Man muss auch einmal Danke sagen. Wirklich. Während sich andere Staats- und Regierungschefs mit so langweiligen Dingen wie Diplomatie, Verhandlungen und Deeskalation beschäftigen, zeigen Donald Trump und Benjamin Netanjahu, wie man die Weltpolitik auf Betriebstemperatur hält.
Die Ergebnisse sprechen schließlich für sich: Raketen, Drohnen, beschädigte Flughäfen, steigende Ölpreise, nervöse Börsen und eine Region, die immer tiefer in die Unsicherheit rutscht. Wer dachte, die Schlagzeilen könnten sich irgendwann beruhigen, wurde eines Besseren belehrt.
Während in Kuwait nach iranischen Angriffen der Flugverkehr eingestellt werden muss und die Menschen um ihre Sicherheit fürchten, ziehen die Ölpreise bereits wieder an. Brent-Öl kratzt an der 100-Dollar-Marke, und die Märkte reagieren entsprechend nervös.
Natürlich wird uns auch diesmal wieder erklärt werden, warum das alles alternativlos war, wer angefangen hat und weshalb die nächste Eskalationsstufe ganz bestimmt die letzte sein wird. Die Erfahrung lehrt allerdings etwas anderes: Am Ende bezahlen die einfachen Bürger die Rechnung.
Und genau hier kommen wir ins Spiel. Denn während sich Politiker und Militärstrategen gegenseitig Erfolgsmeldungen um die Ohren hauen, dürfen wir uns schon einmal auf die nächste Überraschung an der Tankstelle freuen. Die steigenden Ölpreise werden sich früher oder später in höheren Spritpreisen bemerkbar machen. Der nächste Tankvorgang könnte also erneut zur geopolitischen Bildungsreise werden.

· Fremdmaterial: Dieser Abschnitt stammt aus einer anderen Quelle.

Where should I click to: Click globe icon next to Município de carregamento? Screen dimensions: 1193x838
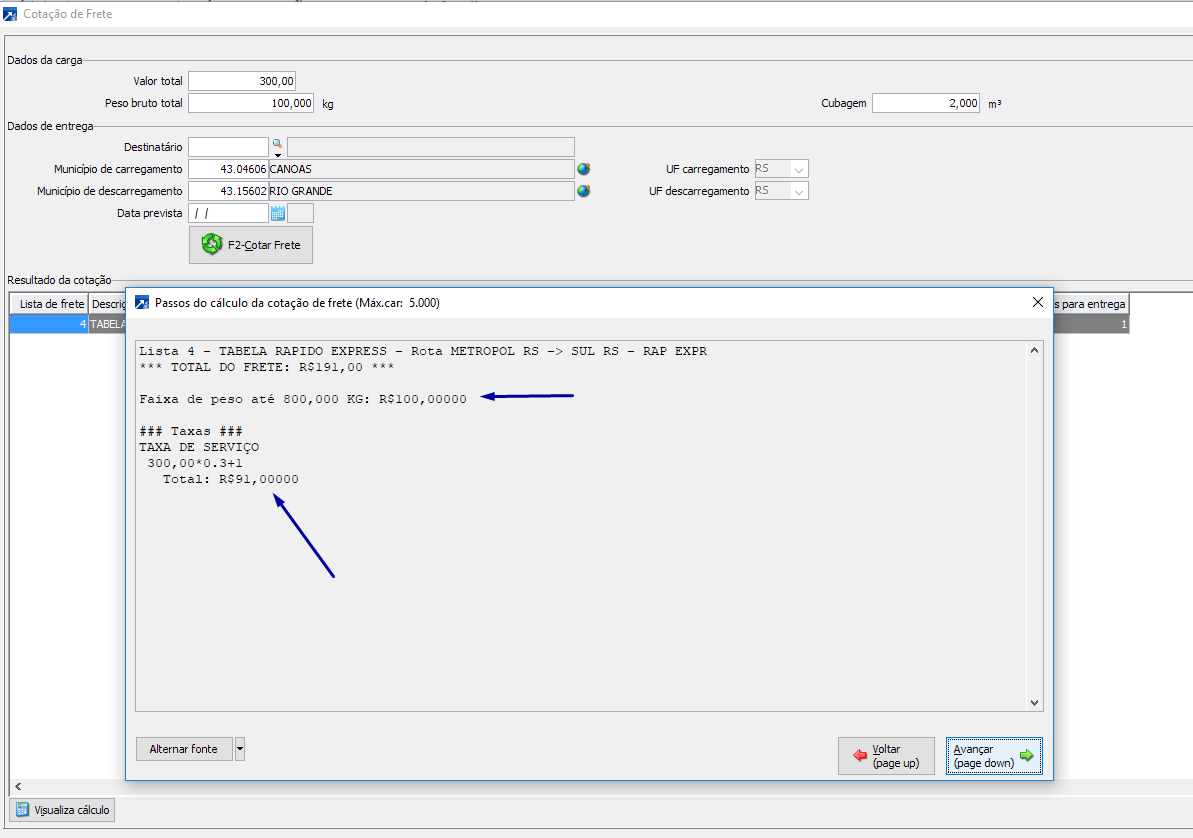tap(583, 169)
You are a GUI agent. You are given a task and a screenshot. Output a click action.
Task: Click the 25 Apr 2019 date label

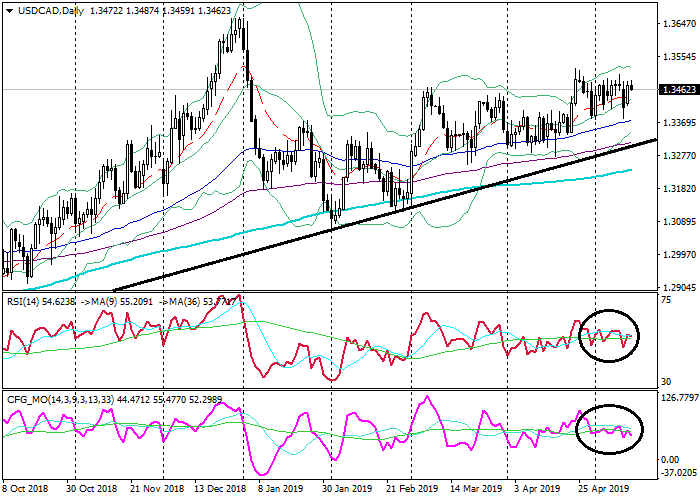click(600, 491)
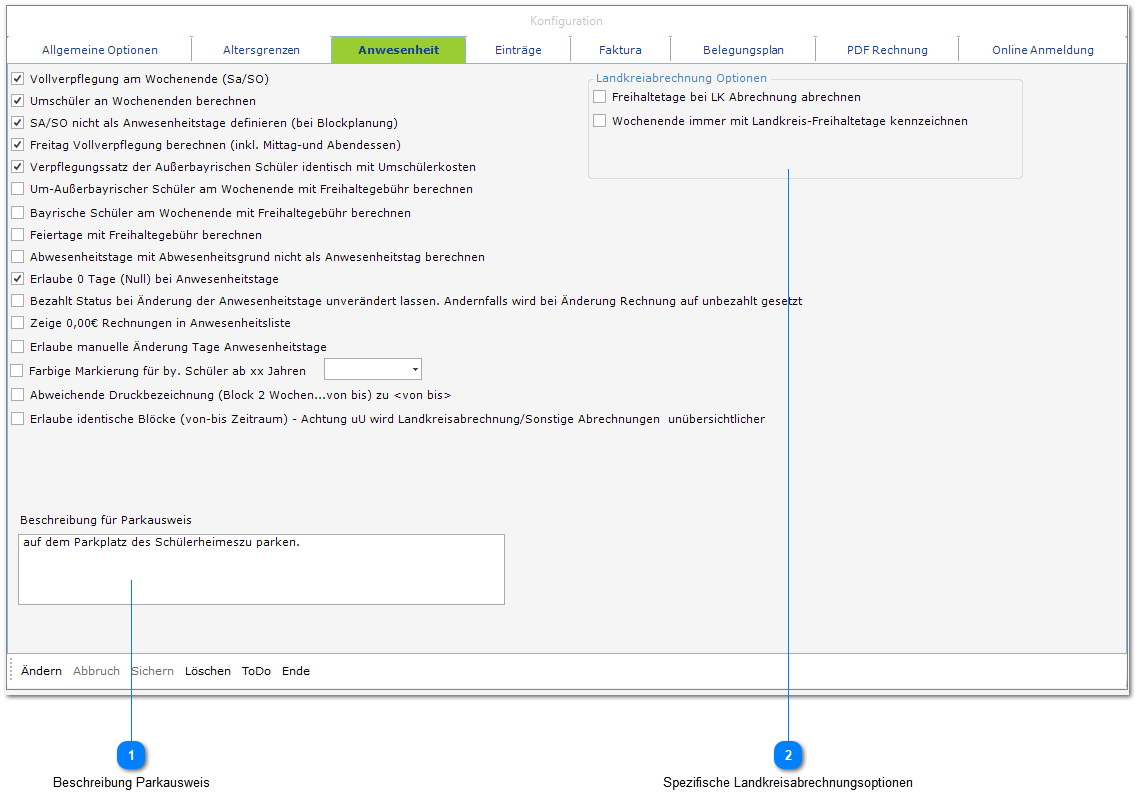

Wer künftig beim Blick auf die Zapfsäule Schnappatmung bekommt, kann sich zumindest damit trösten, dass er gerade aktiv an den Folgen internationaler Machtpolitik teilnimmt. Die Weltlage lässt grüßen – direkt über die Literanzeige.
Ein Hoch also auf Donald Trump und Benjamin Netanjahu. Während sie Geschichte schreiben wollen, dürfen Millionen Menschen wieder einmal die Quittung begleichen. Diesmal nicht nur in Nahost, sondern auch an deutschen Tankstellen. Denn eines ist so sicher wie das Amen in der Kirche: Wenn im Persischen Golf die Raketen fliegen, wird es an der Zapfsäule garantiert teurer.